Podemos ver también que en la trastienda del colonialismo, donde se instauraron instituciones, casas y apellidos, dinastías y jerarquías raciales, se encuentra el monumento psicológico de la esclavitud, en medio de sus jardines interiores donde se almuerza lo que las esclavas, negras, mulatas, indias y chinas preparan con lo que los esclavos, mulatos, negros, indios y chinos traen de las plantaciones.

No hay sociedad que no tenga en su arquitectura una fuente de la libertad hecha con piedras llevadas por esclavos

Desmantelar, descolonizar este sistema es sinónimo de desmantelar la esclavitud desde sus raíces.

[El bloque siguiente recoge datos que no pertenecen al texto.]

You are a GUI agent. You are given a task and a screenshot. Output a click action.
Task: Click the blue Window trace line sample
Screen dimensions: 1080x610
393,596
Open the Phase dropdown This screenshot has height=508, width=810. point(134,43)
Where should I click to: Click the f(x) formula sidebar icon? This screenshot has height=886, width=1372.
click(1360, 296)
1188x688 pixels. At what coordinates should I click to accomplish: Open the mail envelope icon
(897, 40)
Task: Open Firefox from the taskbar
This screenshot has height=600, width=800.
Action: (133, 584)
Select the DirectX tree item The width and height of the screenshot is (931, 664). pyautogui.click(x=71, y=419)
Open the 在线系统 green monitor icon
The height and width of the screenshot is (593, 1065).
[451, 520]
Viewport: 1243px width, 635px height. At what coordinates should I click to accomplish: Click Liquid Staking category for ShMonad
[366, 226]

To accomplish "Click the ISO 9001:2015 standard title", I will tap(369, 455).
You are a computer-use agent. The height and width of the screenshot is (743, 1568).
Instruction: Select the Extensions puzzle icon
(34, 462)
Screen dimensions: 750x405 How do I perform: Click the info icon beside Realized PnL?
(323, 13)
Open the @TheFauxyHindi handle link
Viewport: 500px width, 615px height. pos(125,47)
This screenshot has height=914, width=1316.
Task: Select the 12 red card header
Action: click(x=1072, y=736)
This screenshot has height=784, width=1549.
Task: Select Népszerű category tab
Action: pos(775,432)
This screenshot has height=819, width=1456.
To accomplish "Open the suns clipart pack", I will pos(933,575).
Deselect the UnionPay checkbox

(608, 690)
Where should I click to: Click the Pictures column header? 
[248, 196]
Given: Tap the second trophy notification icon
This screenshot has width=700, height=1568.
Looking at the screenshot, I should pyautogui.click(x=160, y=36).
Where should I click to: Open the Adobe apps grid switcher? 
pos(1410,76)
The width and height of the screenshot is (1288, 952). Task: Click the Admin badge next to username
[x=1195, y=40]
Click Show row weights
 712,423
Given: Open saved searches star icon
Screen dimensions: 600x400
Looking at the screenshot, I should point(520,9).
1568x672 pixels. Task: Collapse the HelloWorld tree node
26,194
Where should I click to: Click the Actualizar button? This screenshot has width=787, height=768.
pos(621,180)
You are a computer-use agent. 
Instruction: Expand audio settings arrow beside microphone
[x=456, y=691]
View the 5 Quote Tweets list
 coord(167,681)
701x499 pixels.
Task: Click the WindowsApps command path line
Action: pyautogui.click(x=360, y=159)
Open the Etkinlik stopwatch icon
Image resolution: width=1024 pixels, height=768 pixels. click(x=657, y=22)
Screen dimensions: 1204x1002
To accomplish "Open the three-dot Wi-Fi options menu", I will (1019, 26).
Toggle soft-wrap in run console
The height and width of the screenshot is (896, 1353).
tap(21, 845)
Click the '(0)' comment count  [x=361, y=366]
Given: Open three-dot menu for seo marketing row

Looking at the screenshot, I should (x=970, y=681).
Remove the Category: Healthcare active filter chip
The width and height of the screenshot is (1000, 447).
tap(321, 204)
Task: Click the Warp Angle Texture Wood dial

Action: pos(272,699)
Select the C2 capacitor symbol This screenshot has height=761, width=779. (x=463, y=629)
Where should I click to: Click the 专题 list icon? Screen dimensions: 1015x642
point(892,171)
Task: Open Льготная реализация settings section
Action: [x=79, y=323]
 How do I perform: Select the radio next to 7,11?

No es de extrañar que entre más desarrollado haya estado el sistema de la esclavitud en las colonias, más ha costado que los territorios dejen de lado formas de gobiernos e idiosincrasias que se le asemejan.

No hay sociedad que no tenga en su arquitectura una fuente de la libertad hecha con piedras llevadas por esclavos. Las mismas piedras o las anteriores.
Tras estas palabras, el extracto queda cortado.